Your objective:
Find the string "image" in the material. Copy every line that has it.

[Supplied data]

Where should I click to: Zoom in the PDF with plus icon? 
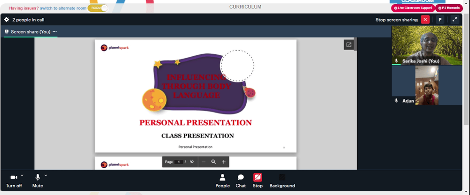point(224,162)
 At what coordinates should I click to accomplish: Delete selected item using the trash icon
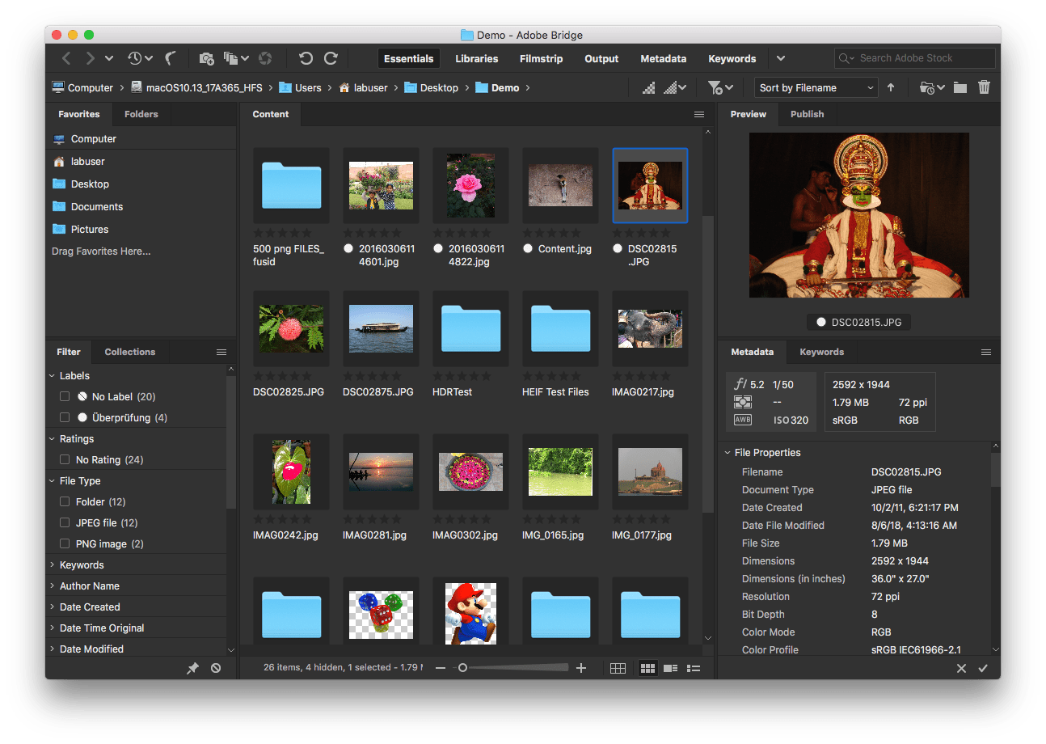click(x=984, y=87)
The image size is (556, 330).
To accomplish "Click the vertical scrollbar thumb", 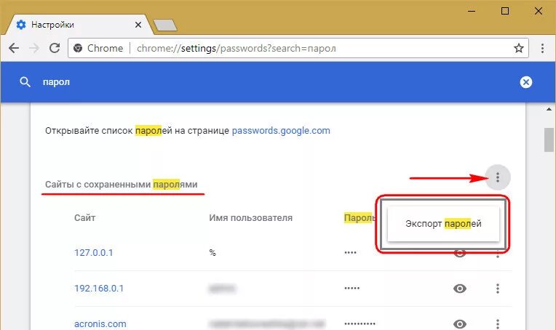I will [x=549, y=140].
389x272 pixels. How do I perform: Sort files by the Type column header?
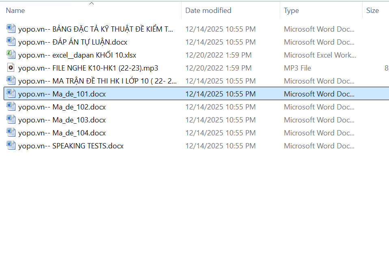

[/Supplied data]
[Supplied data]

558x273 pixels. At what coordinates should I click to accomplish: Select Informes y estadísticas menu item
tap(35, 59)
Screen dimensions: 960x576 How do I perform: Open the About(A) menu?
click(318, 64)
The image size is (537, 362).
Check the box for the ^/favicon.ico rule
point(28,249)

[/Supplied data]

Finished exercise:
The image size is (556, 330).
The image size is (537, 362).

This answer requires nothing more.